I spent most of my formative years as a backpacker in the Catskills, a 700,000 acre forest preserve, located less than 100 miles north of New York City. It’s a beautiful place full of rivers, streams, valleys and mountains that maintains a rural and wilderness feel despite being so close to one of the largest cities in the world.
The Catskills also have a wonderfully rich hiking trail network and wilderness lean-to system for those who want to get away for a few days and do more strenuous backpacking or peakbagging expeditions. While I’ve hiked extensively in the northern, central, eastern, and southern areas of the Catskills, I’d never been to the remote Western Catskills. That changed when I got a place on a two night backpacking trip being led by an old hiking friend and mentor of mine, who I’ve been on many trips with in the past.
Our route was a traverse of the Western Catskills, in the area just south of Pepacton Reservoir which feeds a series of picturesque ponds and backcountry streams. I was particularly interested in this trip because our itinerary called for a full day of hanging out at the Trout Pond lean-to, and I hoped to test out a new Tenkara fly fishing rod and the small mountain streams that it feeds. As it turns out, this area is renowned for its fly fishing, and I plan to come back soon with a buddy of mine who fishes with a western reel.
In addition to fishing and hanging out, we also had some backpacking planned, tramping up and down the local hills along a section of the Finger Lakes Trail that coincides with the Catskills trail network.
Unfortunately, the weather didn’t cooperate, and we were forced to detour around washed out roads, hike through unmaintained bramble-choked trails, ford rivers, bypass landslides and bushwhack back to our cars due to shockingly inaccurate maps. It was all good fun, but not quite the relaxing trip I had in mind.
Our original route was to start at Holiday and Berry Brook Road but it was washed out due to flooding by Hurricane Irene. Instead, we picked up the trail 4 miles further east and 2 and half hours later, starting our hike on the Mary Smith Trail. The added mileage and heavy rain (that night) forced us to seek shelter early on a side path down in Pelnor Hollow.
The lean-to there is in very good condition but the 2 mile path down to it is choked with brambles and scratched us up terribly. Trail maintenance for it has been taken over by a snowmobile club, but their level of effort is not sufficient for hikers, sigh. If you camp at this shelter, which is more approachable from the south, be aware the the water source is very difficult to find. It’s downhill from the shelter, on the outside edge of the beaver meadow, just below a small stone foundation. It’s not signed and we only discovered it because on member of our party had been there some year ago and knew of its existence. If you arrive after dark, you will be SOL unto the next morning.
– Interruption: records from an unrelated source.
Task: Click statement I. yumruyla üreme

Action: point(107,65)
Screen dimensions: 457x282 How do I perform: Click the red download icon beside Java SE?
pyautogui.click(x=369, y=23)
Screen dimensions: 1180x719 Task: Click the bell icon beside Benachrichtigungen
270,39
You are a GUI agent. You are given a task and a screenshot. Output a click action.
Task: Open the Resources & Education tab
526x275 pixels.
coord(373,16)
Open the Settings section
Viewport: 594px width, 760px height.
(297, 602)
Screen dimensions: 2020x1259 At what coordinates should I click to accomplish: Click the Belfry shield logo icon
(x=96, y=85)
The next morning we climbed back uphill through the bramble trail and resumed out journey west following the Plenar Hollow Trail and the Little Spring Trail, which runs through a beautiful stand of towering red pine and spruce. There is good water here and plenty of excellent wild camping spots. There are also apple trees nearby that have gone wild but still produce excellent fruit.
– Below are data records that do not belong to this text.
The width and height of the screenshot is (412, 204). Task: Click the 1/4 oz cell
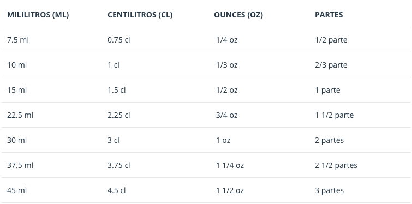(x=227, y=40)
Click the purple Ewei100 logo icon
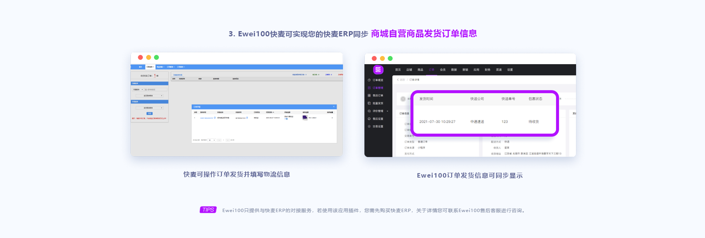This screenshot has height=238, width=705. 378,70
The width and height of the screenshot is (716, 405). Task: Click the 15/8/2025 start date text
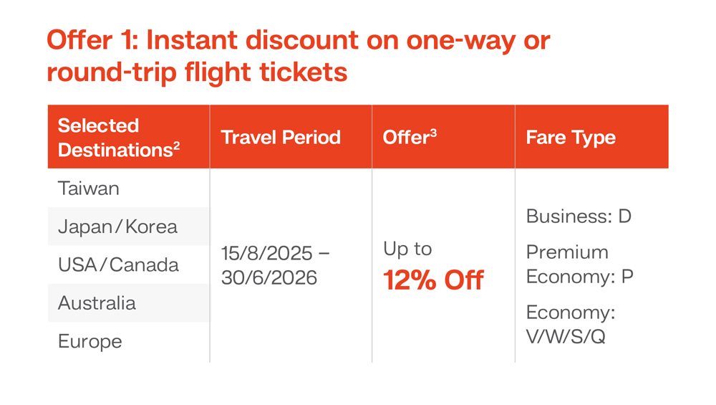point(267,253)
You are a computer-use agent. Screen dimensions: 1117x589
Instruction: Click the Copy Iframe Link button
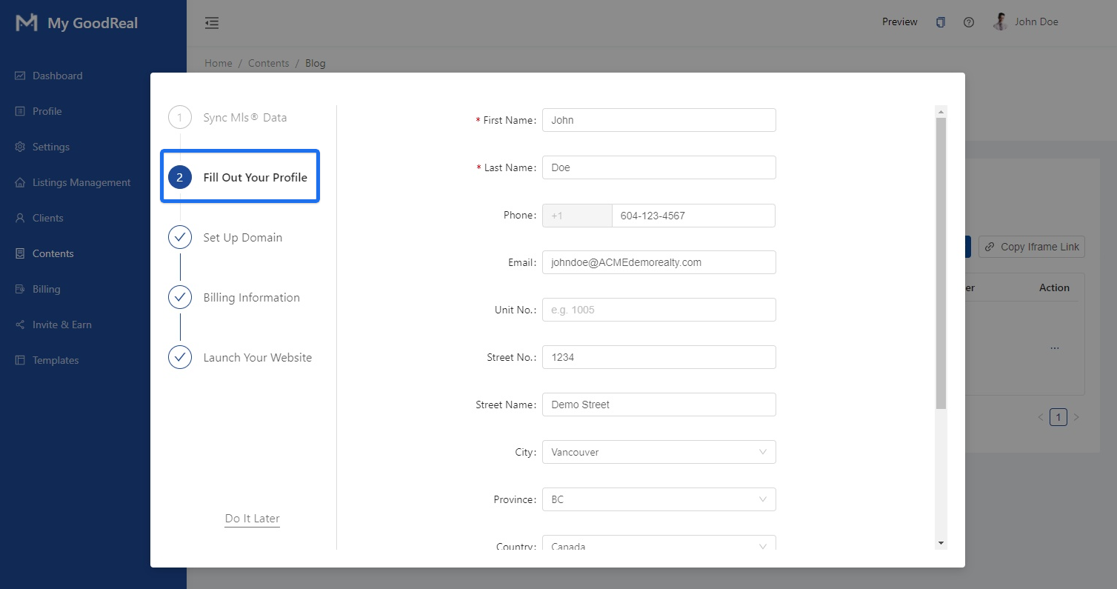[x=1031, y=247]
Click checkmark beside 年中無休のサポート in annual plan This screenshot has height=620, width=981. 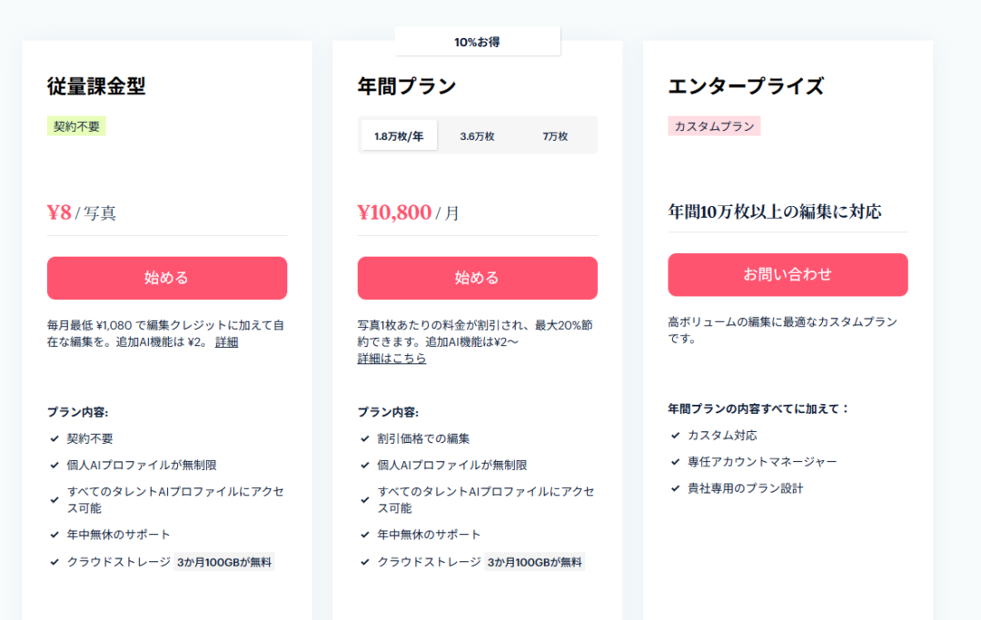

From here, we followed the Campbell Mountain Trail to the CM Lean-to, quitting by about 4 pm, after hiking up and down lots of slippery, wet Catskill shale, all day. The ground here has been super-saturated by the summer’s rains so there many blow downs blocking the trails because their roots systems have let go in the soft soil.
The next morning we got up very early, before sunrise, breaking camp at 7:15 am. We finally made it to Trout Pond by 12 noon and expected an easy road walk out from there back to out cars a few miles south along Russell Brook Road.
Things took a little longer than expected though, because that road hasn’t existed for some time, despite being on several different maps, some quite current. What was expected to be an a easy bimble down an autumn road turned into a bushwhacking and river fording extravaganza! I wasn’t terribly worried because we just needed to follow the river and a southern compass bearing to get to where we wanted to go.
Despite bad weather and the unexpected route features, this was a nice little adventure and our party had a swell time together. In addition to hooking up with an old hiking buddy and making new friends, I got some moderately strenuous backpacking in and discovered an excellent fly fishing destination for future exploration. Time well spent.